§ Exercise description
Your copy must hold all of the data below, unchanged and without images.

*** Available records ***

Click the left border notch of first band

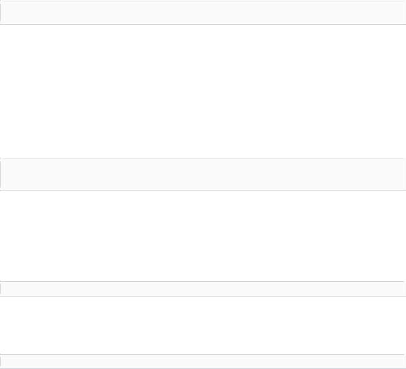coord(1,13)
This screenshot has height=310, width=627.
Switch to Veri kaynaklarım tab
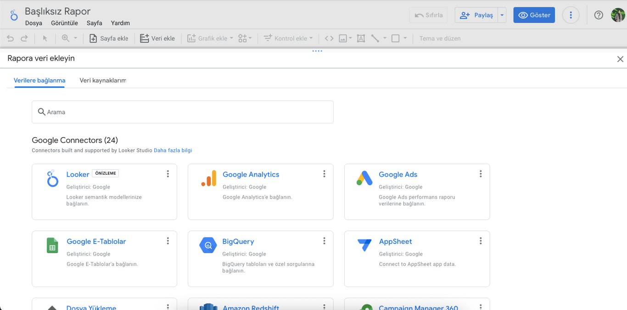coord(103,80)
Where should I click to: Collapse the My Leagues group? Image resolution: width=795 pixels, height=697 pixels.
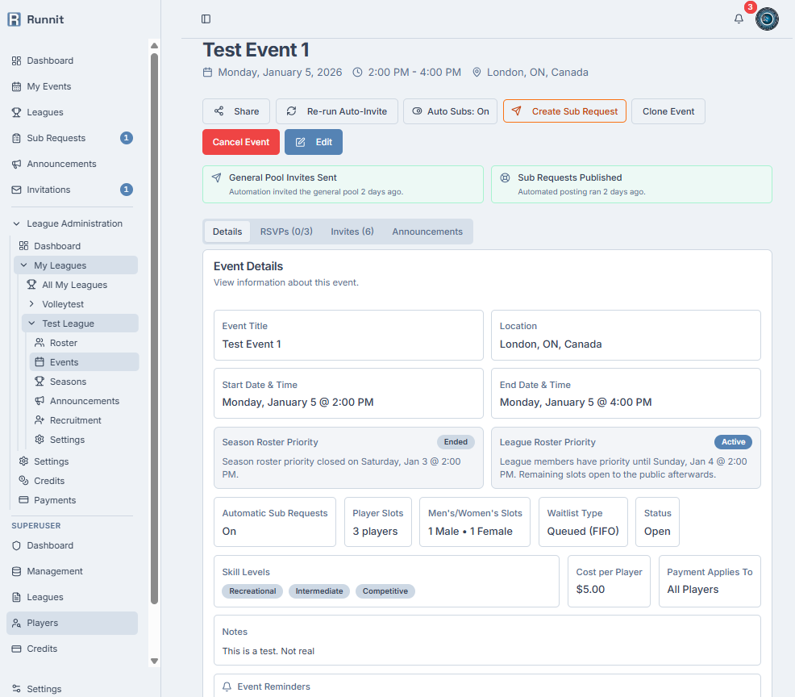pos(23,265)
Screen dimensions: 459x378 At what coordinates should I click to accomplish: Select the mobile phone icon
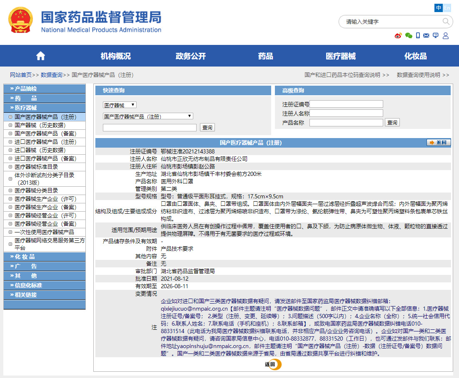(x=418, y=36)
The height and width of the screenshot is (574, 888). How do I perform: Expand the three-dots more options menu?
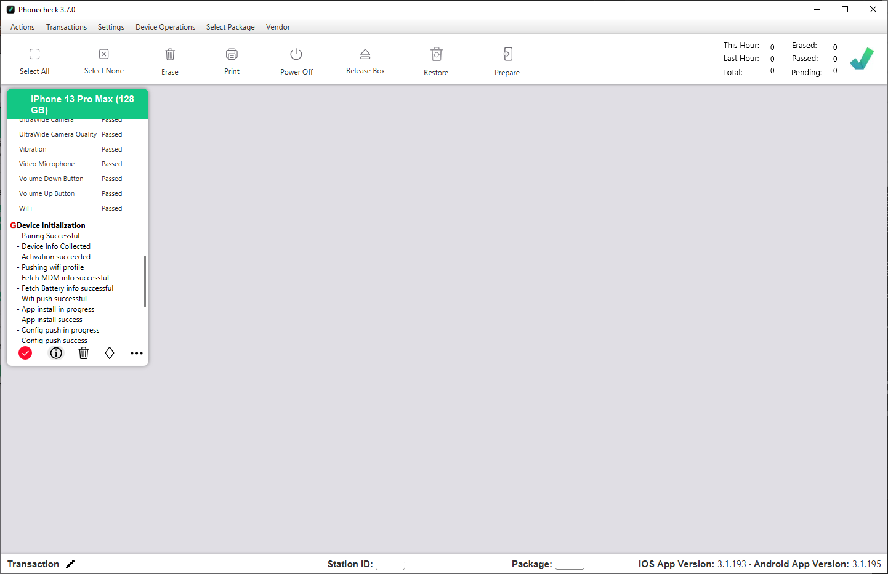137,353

*** End of Available records ***

§ Task result
Click the left border notch of first band

coord(1,13)
This screenshot has height=310, width=627.
Switch to Veri kaynaklarım tab
coord(103,80)
Where should I click to: Collapse the My Leagues group? Image resolution: width=795 pixels, height=697 pixels.
pos(23,265)
Screen dimensions: 459x378 At what coordinates should I click to accomplish: Select the mobile phone icon
(x=418, y=36)
The height and width of the screenshot is (574, 888). How do I perform: Expand the three-dots more options menu?
137,353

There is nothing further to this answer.